Bazen bir çift kulak arıyorum beni dinleyecek, lafımı kesmeden, kendi hikayesine dönmeden... merakla, merağını belli eden bakışlarla beni dinleyecek. Bulamıyorum anasını satayım. Beni dinlemeyen insanlara da çok anlatmam ben. Sonra sen sessizsin... Ebenin... En anlamsız en gereksiz hikayemi bile can kulağıyla dinleyen bir insan vardı, yok artık o da. Özlüyorum herhalde ne bileyim. İnsani bir duygu o da. Özlemekten utanılmaz, değil mi?

Ben çok sevmem gerçekleri. Bazen de severim. Görürüm gerçekleri de kaçmayı severim.

• • • •

İstenenler.
1. Belge bölümüne dayanarak şu soruları yanıtlayın:
(a) Anlatıcı, aradığı kulakların kendisini hangi bakışlarla dinlemesini istiyor?
(b) Anlatıcı, kendisini dinlemeyen insanlara ne yapmadığını söylüyor?
(c) Anlatıcı, gerçekleri gördüğünde ne yapmayı sevdiğini belirtiyor?
2. Aşağıdaki ifadelerin belge bölümüyle uyuşup uyuşmadığını evet ya da hayır diyerek belirtin ve kararı veren sözleri alıntılayın.
(a) Anlatıcı, en anlamsız hikayesini bile dinleyen kişinin hâlâ hayatında olduğunu söylüyor.
(b) Anlatıcı, gerçekleri pek sevmediğini söylüyor.
(c) Anlatıcı, aradığı dinleyiciyi bulduğunu söylüyor.
Veriler farklı bir kaynaktan alınmıştır.

Sağlanan Veriler.
• • • •

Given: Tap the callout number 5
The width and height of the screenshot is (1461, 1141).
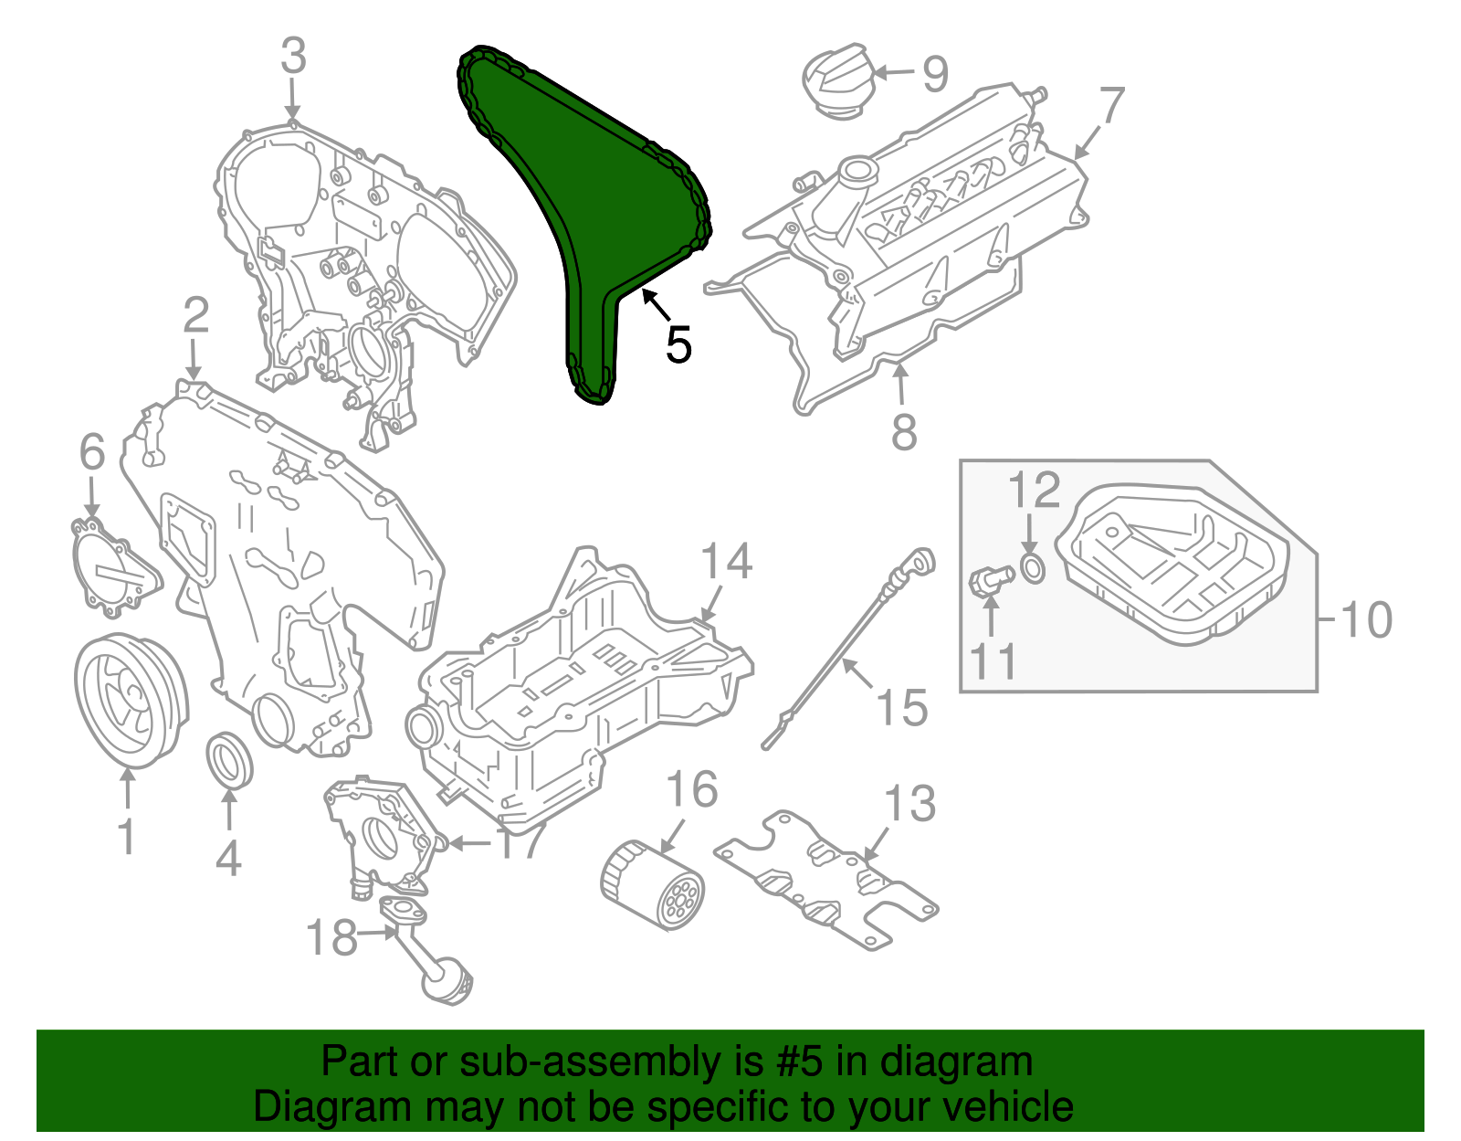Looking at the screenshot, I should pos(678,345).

• • • •

Yanıtlar.
1.
(a) Merakla, merağını belli eden bakışlarla.
(b) Onlara çok anlatmadığını söylüyor.
(c) Gerçeklerden kaçmayı sevdiğini belirtiyor.

2.
(a) Hayır: "yok artık o da."
(b) Evet: "Ben çok sevmem gerçekleri."
(c) Hayır: "Bulamıyorum"